## Text provided

.....

HEPAR SULPHUR MIND SYMPTOMS

WILLIAM BOERICKE

  • Anguish in the evening and night, with thoughts of suicide.
  • The slightest cause irritates him.
  • Dejected and sad.
  • Ferocious.
  • Hasty speech.



J.H.CLARKE

  • Sadness and desire to weep.
  • Anguish and extreme apprehension, esp. in evening, and sometimes suggesting suicide.
  • Ill-humor; dislike even to see friends.
  • Excessive irritability.
  • Vexation and passion, with hasty speech and excessive weakness of memory.
  • The slightest cause irritates him and makes him extremely vehement.
  • A sort of furious spleen as though one could murder a man in cold blood.
  • Anger; would have no hesitation in killing a man who offended him, only he knows better.Visions in the morning, in bed.



S.R.PHATAK

  • Dejected and sad.
  • Sudden weak memory.
  • Touchy; mentally and physically; easily.
  • Quarrelsome, hard to get along with, nothing pleases him, dislikes persons, places; becomes cross and violent.
  • Irritable or DISSATISFIED, with oneself, and others. Ferocious; wants to kill who offends him; wants to set things on fire.
  • Horrid impulses.
  • Hasty in speech, and drinking.
  • The words roll out tumbling over each other.
  • Cross children. Child does not laugh, amuse itself. Sits silent and speechless in a corner.



J.T.KENT

  • This remedy belongs to patients that are called delicate, that are oversensitive to impressions.
  • The mind takes part in this oversensitiveness and manifests itself by a state of extreme irritability.
  • Every little thing that disturbs the patient makes him intensely angry, abusive and impulsive.

.....

## Dataset records
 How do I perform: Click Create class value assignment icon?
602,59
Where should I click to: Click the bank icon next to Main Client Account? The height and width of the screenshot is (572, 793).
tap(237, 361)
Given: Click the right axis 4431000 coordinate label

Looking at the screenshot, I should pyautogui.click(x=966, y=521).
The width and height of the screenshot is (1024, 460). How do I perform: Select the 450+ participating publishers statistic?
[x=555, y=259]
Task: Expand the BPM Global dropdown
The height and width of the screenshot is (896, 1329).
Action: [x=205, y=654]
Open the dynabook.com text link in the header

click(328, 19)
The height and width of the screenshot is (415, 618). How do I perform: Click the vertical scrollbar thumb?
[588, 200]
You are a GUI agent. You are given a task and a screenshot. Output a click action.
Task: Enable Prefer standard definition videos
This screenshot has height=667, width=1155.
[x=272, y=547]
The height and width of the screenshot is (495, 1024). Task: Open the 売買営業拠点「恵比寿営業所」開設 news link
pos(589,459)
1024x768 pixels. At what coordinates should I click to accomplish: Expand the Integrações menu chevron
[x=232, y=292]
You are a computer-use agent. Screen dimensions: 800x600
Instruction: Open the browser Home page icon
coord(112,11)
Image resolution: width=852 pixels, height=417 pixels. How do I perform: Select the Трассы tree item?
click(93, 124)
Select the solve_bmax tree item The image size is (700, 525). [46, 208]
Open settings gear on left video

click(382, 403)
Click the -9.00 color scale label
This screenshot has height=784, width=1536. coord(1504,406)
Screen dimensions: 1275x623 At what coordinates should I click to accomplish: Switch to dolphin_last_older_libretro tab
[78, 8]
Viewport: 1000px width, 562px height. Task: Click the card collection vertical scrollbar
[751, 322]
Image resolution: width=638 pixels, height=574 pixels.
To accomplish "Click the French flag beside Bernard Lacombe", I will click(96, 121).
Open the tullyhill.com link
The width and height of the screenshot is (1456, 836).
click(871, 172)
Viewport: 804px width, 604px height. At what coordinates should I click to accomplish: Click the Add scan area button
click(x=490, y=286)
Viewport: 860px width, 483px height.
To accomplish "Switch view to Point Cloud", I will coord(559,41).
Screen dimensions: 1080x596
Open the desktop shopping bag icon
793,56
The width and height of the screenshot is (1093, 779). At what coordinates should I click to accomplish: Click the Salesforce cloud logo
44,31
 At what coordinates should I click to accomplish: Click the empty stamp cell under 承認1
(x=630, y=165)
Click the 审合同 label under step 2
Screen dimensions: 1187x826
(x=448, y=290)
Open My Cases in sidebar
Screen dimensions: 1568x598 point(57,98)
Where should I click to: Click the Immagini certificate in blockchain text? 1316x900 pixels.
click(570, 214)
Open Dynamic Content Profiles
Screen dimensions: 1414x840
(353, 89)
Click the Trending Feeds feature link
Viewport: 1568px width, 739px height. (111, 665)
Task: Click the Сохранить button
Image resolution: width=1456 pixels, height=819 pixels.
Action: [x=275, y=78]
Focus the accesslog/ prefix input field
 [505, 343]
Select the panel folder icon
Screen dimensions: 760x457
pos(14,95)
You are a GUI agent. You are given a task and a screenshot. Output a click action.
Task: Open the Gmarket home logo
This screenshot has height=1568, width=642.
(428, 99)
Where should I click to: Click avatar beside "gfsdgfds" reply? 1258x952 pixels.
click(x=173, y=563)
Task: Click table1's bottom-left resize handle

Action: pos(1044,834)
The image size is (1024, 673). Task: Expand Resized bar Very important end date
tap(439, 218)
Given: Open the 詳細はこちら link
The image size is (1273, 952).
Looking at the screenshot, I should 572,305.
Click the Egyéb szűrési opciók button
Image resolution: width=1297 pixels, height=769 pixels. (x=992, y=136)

.....

## Brief 1
Decide whether each statement agrees with the Hepar sulphur mind symptoms text. Answer yes or no, and quote the words of the text that decide it.
(a) Clarke lists a dislike even to see friends.
(b) Phatak describes a child who laughs and amuses itself.
(c) Boericke places the anguish in the morning.
## Brief 2
Answer these from the Hepar sulphur mind symptoms text.
(a) According to Kent, what are the patients this remedy belongs to called?
(b) In Phatak's list, in what two things is the person hasty?
(c) In Clarke's list, what two things accompany vexation and passion?
## Brief 3
Resume the Hepar sulphur mind symptoms text, picking up after its final sentence.

## Result 1
(a) Yes: "Ill-humor; dislike even to see friends."
(b) No: "Child does not laugh, amuse itself."
(c) No: "Anguish in the evening and night, with thoughts of suicide."

## Result 2
(a) Delicate.
(b) Speech and drinking.
(c) Hasty speech and excessive weakness of memory.

## Result 3
  • The impulses will overwhelm him and make him wish to kill his best friend in an instant.
  • Impulses also that are without cause sometimes crop out in Hepar.
  • A man may have a sudden impulse to stab his friend.
  • A barber has an impulse to cut the throat of his patron while in the chair.
  • Mothers may have an impulse to throw the child into the fire or an impulse to set herself on fire; an impulse to do violence and to destroy.
  • These symptoms increase to insanity and then the impulses are often carried out.
  • It becomes a mania to set fire to things.
  • The patient is quarrelsome, hard to get along with; nothing pleases; everybody disturbs oversensitiveness to persons, to people and to places.
  • He desires a constant change of persons and things and surroundings and each new surrounding or person or thing again displeases and makes him irritated. With this irritability of temper and physical irritability there is a tendency to suppuration in parts.
  • Localized inflammations incline to suppurate, especially in glands and cellular tissue do we have suppuration and ulcers.
  • The glands of the neck, axilla and groin and the mammary glands swell, become hard and suppurate.
  • First the hard swellings with the feeling as if they had sticks jagging in them, then it becomes highly inflamed and red over the part and ultimately it suppurates, discharges and heals slowly.
  • The bone even suppurates and takes on necrosis and caries. Felons around the root of the nail and ends of the fingers.
  • The nail suppurates and loosens and comes off. Sensation of splinters under the nails, even when they do not suppurate.
  • The nails become hard and brittle. Warts crack open and bleed, sting and burn and suppurate.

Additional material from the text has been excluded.